#### Instrucciones:
Contesta estas preguntas con lo que dice el texto sobre el día de Difuntos:
1. ¿Dónde yacía muerto Michael Furey?
2. ¿Qué puso alguien en el centro de la mesa en la comida que muestra la fotografía de F.?
3. ¿Cuál es el barrio natal de P.?
======== Texto del documento ========
Yo no tengo la culpa de que me provoquen y de las fechas. En la antigua Atenas, evoqué, se cerraban por ahora todos los templos. Estábamos cerca del solsticio de invierno, había surgido el tema, y entonces me tocó recordar el memorable párrafo - la escena final que vale por toda la película de Huston - en el que James Joyce anotaba que:

"(...) Nevaba en toda Irlanda. Caía nieve en cada zona de la oscura planicie central y en las colinas calvas, caía nieve sobre el mégano de Allen y, más al oeste, suave caía sobre las sombrías, sediciosas aguas de Shannon. Caía, así, en todo el desolado cementerio de la loma donde yacía Michael Furey, muerto. Reposaba, espesa, al azar, sobre una cruz corva y sobre una losa, sobre las lanzas de la cancela y sobre las espinas yermas. Su alma caía lenta en la duermevela al oír caer la nieve leve sobre el universo y caer leve la nieve, como el descenso de su último ocaso, sobre todos los vivos y sobre los muertos".


( fot. Juan Rulfo)

Se acerca el día de Difuntos. F., amigo común, envía otra fotografía de una comida en una casa rural del Alto Jura, en donde, tras las botellas de un Borgoña insultante, los niños se han vestido de esqueletos infantiles y alguien ha colocado una calabaza iluminada en el centro de la mesa. Intuyo que el Chateau Gaudou que están bebiendo, y el humo de la fuente de boeuf Bourguignon al fondo, les habrán impedido recordar que en realidad están reproduciendo la  festividad del Samhain celta, la fecha en la que el paso entre los dos mundos se abre, y los muertos acceden a los vivos. Y al revés.

En esa comida no parece haberlo advertido nadie. En la mesa, el licenciado García nos comentó que la fecha del día de Todos los Santos se superponía al tradicional calendario solar mexica. P. experto en costumbres madrileñas - y en relaciones internacionales, pero esto es secundario ahora - comenzó entonces a contarnos de las ceremonias más cercanas previas al día de los Difuntos, en el no menos exótico lugar de Carabanchel, su barrio natal.
======== Material proporcionado ========
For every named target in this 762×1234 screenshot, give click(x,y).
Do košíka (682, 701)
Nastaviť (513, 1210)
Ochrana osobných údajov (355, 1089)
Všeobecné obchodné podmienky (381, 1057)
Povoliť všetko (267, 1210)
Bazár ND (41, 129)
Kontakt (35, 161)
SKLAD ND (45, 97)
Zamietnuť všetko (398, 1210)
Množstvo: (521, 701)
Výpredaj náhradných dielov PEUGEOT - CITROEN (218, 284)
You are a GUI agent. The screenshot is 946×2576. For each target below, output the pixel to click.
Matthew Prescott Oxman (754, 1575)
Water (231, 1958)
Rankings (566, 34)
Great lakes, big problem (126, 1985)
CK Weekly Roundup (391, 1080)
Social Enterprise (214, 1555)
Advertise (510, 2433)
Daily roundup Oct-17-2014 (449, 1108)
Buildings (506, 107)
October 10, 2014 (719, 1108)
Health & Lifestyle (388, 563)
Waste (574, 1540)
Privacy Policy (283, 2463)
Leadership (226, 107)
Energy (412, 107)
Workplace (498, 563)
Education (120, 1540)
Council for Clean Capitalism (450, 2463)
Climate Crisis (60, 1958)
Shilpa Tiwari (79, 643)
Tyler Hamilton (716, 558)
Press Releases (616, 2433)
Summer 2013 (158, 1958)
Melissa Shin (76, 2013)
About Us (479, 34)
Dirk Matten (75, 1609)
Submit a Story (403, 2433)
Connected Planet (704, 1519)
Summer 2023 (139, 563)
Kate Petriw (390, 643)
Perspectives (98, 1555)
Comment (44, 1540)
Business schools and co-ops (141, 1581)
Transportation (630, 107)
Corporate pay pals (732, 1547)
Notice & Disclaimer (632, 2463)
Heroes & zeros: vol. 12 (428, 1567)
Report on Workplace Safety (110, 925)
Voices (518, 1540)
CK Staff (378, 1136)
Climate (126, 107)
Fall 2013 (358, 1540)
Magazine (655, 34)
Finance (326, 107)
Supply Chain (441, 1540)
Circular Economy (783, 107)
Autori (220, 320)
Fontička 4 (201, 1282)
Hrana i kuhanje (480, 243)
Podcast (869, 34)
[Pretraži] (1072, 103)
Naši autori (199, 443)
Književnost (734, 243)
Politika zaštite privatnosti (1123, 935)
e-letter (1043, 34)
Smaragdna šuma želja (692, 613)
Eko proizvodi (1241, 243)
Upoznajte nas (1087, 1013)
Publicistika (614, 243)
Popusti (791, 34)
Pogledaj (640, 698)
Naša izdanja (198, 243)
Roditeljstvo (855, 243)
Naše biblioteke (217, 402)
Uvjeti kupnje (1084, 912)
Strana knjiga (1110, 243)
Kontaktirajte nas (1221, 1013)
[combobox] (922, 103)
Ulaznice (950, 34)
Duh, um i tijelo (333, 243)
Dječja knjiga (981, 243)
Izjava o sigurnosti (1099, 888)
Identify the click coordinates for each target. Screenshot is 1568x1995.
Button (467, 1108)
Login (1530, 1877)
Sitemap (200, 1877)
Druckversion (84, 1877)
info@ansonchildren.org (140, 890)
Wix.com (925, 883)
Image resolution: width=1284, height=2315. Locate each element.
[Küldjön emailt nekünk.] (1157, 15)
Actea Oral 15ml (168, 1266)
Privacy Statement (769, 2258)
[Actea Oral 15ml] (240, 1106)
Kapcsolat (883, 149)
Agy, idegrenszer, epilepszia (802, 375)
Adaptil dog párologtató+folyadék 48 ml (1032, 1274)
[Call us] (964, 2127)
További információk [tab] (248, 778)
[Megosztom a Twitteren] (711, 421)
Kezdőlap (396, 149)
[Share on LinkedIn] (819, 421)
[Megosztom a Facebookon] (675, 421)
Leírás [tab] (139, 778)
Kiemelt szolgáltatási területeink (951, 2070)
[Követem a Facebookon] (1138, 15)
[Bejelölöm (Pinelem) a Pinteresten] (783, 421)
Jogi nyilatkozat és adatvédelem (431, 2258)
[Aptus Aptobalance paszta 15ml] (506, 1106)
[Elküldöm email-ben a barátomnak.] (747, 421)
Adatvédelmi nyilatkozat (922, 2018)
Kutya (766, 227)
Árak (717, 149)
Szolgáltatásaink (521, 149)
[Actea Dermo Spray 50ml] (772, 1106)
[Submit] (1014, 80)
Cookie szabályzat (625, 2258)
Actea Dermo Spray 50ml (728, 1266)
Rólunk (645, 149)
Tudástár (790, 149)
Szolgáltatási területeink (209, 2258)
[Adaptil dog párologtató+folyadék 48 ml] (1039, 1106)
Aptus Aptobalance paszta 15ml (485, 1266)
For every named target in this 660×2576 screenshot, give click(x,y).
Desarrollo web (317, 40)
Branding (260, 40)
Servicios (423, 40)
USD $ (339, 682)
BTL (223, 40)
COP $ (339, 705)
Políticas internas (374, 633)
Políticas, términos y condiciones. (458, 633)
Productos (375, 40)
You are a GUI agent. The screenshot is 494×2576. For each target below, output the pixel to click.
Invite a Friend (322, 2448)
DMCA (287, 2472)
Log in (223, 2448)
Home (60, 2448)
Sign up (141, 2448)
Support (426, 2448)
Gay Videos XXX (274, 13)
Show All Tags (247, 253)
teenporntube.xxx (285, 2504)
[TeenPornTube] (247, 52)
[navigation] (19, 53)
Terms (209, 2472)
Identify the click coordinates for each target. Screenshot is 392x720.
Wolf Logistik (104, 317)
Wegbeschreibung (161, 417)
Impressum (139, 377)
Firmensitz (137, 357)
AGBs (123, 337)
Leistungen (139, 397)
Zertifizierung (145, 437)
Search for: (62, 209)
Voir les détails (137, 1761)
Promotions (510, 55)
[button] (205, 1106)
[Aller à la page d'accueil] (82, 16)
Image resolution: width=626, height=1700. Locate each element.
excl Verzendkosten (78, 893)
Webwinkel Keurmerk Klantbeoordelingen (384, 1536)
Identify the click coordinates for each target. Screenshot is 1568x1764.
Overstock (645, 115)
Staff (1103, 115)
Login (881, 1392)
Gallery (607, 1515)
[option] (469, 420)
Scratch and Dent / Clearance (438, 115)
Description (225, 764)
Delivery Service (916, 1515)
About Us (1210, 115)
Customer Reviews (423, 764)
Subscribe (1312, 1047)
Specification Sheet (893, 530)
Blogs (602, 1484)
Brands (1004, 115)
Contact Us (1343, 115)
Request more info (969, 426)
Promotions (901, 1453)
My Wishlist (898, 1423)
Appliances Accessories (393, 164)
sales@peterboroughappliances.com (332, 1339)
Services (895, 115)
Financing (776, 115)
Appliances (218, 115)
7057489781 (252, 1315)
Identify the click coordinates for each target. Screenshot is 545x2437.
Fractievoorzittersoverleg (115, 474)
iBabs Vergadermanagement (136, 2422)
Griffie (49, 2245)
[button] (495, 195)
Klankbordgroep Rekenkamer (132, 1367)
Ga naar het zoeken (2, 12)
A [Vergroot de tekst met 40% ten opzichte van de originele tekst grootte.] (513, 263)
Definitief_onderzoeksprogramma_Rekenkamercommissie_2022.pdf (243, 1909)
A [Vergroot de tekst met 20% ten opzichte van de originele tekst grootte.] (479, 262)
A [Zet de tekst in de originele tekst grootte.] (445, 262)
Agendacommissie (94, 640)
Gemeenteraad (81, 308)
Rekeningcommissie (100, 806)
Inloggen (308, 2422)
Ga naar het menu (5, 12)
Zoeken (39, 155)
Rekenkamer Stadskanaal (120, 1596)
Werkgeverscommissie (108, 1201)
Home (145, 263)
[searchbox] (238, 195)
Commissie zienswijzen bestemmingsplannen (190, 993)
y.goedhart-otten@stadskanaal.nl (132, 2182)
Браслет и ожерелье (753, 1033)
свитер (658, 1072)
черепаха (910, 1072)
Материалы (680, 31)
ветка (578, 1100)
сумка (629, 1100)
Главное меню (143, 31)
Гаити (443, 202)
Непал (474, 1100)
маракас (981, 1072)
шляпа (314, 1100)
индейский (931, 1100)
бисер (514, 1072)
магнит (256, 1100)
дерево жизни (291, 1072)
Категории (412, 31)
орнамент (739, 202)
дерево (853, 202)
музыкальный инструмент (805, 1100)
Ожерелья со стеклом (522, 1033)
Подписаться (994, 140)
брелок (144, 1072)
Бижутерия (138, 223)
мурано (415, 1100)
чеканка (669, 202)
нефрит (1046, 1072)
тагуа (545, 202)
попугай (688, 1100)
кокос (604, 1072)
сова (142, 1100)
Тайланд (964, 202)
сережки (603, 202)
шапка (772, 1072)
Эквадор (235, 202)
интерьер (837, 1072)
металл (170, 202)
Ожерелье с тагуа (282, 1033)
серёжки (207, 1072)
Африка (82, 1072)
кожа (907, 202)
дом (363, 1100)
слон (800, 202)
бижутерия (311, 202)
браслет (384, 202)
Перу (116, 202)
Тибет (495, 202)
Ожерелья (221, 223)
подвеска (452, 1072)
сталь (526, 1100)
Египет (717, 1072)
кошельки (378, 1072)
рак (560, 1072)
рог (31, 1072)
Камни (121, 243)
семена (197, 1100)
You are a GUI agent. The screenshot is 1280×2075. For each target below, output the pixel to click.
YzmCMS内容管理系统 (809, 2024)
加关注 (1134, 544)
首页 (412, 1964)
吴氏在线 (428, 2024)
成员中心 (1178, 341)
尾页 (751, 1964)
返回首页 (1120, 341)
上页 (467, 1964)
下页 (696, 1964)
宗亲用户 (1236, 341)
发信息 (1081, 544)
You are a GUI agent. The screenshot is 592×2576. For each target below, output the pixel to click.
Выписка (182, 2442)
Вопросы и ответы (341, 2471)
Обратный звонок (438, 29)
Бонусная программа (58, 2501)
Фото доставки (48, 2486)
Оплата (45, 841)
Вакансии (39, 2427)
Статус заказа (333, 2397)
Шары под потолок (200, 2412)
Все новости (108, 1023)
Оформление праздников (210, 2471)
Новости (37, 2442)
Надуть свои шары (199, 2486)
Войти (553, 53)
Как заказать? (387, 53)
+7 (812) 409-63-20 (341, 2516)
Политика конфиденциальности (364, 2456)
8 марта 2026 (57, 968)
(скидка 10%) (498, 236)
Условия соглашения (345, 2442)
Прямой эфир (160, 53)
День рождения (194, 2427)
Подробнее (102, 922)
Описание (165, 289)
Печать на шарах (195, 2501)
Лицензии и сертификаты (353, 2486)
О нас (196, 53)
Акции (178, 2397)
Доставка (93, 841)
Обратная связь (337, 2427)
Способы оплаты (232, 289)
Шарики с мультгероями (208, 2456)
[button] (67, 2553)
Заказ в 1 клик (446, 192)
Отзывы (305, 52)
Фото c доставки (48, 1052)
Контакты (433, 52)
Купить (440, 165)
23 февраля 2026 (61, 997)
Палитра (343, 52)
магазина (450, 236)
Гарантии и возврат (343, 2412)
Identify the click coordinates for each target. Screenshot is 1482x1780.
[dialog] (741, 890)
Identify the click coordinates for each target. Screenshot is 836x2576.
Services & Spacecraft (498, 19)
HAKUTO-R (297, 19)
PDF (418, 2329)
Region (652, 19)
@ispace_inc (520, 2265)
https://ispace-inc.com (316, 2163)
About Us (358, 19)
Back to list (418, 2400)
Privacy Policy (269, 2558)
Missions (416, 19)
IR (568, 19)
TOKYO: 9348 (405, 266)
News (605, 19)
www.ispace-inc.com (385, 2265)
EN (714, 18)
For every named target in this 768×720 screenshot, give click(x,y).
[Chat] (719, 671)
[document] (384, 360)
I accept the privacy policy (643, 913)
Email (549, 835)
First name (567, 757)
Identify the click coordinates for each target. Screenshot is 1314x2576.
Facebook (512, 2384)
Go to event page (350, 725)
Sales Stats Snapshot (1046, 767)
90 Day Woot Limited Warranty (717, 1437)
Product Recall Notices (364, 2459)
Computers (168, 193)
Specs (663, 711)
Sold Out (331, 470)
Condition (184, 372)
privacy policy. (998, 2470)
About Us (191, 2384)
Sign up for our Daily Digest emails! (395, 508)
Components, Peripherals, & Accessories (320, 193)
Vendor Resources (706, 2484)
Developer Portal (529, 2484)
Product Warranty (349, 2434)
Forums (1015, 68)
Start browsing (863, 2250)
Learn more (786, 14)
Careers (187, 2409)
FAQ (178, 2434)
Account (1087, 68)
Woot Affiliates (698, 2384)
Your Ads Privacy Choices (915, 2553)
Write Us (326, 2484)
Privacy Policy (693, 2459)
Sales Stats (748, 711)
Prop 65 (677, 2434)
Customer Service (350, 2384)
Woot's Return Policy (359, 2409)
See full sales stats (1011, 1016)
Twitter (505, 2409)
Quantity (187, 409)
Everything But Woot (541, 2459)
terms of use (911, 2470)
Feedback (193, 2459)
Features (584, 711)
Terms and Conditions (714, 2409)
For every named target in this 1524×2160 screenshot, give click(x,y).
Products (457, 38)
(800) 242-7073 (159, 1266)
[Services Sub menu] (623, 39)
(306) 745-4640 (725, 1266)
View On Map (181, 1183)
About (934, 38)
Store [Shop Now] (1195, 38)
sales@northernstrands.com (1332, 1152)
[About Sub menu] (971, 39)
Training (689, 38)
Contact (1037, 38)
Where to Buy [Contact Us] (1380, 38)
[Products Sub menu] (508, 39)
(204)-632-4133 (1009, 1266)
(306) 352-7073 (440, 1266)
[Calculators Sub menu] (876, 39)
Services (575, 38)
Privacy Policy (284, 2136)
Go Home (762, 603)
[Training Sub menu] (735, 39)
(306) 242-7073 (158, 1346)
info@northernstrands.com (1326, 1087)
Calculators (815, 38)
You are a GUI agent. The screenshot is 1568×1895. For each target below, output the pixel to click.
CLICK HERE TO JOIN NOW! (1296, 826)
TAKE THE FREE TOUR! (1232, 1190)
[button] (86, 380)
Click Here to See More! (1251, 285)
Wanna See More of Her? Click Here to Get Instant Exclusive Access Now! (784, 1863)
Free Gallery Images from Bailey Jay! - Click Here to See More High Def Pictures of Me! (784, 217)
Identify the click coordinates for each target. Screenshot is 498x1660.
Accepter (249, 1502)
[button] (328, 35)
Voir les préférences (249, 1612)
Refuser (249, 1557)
========
#### Resultado de la tarea:
1. En el desolado cementerio de la loma.
2. Una calabaza iluminada.
3. Carabanchel.